My reasoning - It frees up what is considering the majority of hunters to have their season within that they feel is best, without any interference from the rest of the state. It frees up the rest of the southern zone (currently Zone 3) to possibly hunt later into December without compromising the bay hunters.


----------



## birdshooter (Jan 7, 2006)

toooo much common sense for those in charge . plus they are affraid the few of us that hunt south west - south central would wipe out all the december mallards in 2 weeks


----------



## anon2192012 (Jul 27, 2008)

I have not heard that suggested yet.

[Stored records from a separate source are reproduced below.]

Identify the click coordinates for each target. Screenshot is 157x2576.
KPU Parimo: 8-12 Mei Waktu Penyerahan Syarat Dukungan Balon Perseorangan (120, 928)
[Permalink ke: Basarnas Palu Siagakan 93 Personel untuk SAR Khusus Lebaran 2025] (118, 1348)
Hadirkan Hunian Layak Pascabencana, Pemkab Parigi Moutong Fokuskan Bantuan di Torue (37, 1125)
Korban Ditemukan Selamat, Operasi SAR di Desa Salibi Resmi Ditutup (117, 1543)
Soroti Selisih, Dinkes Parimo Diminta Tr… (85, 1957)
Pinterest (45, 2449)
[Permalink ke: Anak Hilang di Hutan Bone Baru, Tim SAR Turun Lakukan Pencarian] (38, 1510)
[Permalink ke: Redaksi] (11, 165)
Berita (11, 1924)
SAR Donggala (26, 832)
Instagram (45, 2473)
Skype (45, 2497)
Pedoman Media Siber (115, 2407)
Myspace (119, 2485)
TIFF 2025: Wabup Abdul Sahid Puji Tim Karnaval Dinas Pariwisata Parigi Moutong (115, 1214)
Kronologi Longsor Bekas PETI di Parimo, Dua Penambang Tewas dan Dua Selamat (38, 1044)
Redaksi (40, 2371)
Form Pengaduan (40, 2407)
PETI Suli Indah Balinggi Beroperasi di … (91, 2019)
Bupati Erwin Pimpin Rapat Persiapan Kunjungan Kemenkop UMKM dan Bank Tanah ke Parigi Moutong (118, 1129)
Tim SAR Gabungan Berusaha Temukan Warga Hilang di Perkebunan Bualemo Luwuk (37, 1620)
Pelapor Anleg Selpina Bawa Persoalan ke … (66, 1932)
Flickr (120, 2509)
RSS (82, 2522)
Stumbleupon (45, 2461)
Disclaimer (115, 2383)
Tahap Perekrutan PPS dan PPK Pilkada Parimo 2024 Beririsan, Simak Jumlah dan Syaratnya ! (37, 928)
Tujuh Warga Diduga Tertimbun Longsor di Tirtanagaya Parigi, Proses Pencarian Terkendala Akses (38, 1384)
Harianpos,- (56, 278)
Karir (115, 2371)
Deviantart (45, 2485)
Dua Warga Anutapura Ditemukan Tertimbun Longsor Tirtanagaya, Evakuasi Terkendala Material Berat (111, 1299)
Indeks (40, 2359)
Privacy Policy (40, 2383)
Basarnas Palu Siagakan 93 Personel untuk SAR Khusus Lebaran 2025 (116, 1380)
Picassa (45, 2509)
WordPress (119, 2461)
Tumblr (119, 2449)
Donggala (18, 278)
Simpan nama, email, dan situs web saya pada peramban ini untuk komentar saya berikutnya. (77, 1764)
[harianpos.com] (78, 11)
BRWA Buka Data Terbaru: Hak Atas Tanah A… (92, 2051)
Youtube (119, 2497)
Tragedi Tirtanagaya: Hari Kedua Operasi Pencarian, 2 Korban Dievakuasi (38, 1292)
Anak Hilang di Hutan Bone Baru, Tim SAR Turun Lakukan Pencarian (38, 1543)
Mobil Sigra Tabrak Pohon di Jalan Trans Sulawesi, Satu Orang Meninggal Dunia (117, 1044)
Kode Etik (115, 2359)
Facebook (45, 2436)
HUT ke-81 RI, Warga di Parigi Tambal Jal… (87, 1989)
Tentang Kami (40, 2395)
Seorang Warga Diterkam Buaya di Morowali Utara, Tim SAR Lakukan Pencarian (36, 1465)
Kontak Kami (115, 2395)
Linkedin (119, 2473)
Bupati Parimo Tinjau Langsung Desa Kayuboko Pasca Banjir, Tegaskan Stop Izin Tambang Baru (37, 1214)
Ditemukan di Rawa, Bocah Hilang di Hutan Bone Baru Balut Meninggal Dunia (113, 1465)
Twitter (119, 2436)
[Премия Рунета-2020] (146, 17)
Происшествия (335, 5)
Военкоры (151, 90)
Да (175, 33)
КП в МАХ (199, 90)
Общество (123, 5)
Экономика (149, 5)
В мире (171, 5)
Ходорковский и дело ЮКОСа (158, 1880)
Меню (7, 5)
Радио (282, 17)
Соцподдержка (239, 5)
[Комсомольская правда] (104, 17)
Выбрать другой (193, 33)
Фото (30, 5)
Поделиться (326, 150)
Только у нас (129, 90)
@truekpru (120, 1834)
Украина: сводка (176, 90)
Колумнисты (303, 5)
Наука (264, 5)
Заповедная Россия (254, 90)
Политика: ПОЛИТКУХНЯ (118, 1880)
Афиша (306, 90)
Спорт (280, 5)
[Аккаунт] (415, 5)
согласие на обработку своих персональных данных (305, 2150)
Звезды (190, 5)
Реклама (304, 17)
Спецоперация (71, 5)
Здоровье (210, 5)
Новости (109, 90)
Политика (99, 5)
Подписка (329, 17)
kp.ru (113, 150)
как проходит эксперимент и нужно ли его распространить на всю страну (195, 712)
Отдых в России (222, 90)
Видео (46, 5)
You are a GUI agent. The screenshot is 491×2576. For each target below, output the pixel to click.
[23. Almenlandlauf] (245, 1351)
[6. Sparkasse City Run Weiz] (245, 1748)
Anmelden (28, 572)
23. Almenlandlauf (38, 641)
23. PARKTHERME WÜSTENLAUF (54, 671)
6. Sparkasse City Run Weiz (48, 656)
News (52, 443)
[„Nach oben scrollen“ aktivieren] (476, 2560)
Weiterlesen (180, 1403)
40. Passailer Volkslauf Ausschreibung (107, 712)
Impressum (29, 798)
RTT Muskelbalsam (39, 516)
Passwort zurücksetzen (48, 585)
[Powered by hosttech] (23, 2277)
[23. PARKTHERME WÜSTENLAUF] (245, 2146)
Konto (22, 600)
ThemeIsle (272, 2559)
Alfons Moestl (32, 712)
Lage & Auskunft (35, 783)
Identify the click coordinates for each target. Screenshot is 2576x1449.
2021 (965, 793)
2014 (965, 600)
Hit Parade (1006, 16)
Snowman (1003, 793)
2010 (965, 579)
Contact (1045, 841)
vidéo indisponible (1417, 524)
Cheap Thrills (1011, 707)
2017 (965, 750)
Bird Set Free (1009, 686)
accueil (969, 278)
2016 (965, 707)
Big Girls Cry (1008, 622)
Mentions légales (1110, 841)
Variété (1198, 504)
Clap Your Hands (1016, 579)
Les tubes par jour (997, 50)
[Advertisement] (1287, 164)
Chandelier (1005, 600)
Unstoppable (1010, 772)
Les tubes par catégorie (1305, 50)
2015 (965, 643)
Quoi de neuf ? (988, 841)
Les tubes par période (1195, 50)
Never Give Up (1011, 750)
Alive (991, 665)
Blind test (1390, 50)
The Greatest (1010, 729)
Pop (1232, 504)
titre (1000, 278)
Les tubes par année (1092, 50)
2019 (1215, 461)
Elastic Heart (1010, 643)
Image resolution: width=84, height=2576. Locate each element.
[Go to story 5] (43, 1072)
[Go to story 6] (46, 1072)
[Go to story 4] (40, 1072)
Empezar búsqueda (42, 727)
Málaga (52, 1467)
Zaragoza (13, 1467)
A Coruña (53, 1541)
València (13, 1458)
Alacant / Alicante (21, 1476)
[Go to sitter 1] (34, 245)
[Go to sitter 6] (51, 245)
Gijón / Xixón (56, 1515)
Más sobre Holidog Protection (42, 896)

Correct me if I'm wrong, but a 4th zn is not even an option for 5 years after this summers discussion? 

posted using Outdoor Hub Campfire


----------



## goosemanrdk (Jan 14, 2003)

Huntermax-4 said:


> , but a 4th zn is not even an option for 5 years after this summers discussion?
> 
> posted using Outdoor Hub Campfire


Correct!!!!


----------



## craigrh13 (Oct 24, 2011)

I would be down with that!! It will never happen though. Too much money and politics involved in the Sagnasty and Dirty Detroit areas.


----------



## LoBrass (Oct 16, 2007)

Rob has it right. 

And, I tried my darndest to get the Bay into zone 2. Sorry.

The other fact is that a significant number of guys who hunt the rest of Zone 3, myself included, would not care for that December hunting at the expense of any October days. October for me this year was pretty good.

This is but one opinion.

Bring it up in 4.5 years. Oh, I will tell you that you will NOT be dealing with me in 4.5 years. Lucky me.


----------



## Sander vitreus 01 (Jan 2, 2008)

Here is a thought, all of the SW duck whiners pack your stuff into a box and move to a location that consistently has ducks. I attribute the loss of these 2 days to the SW corners repeated whining on how there aren't any ducks there until after the season. Alas, appease the squeaky whiner wheel and add two days to a novelty late season. In all reality are there ever any real number of ducks there, and that are accessible to all? Comparing to what is a migration route, stop over with countless miles of public hunting on the nasty, dirty east side of the state.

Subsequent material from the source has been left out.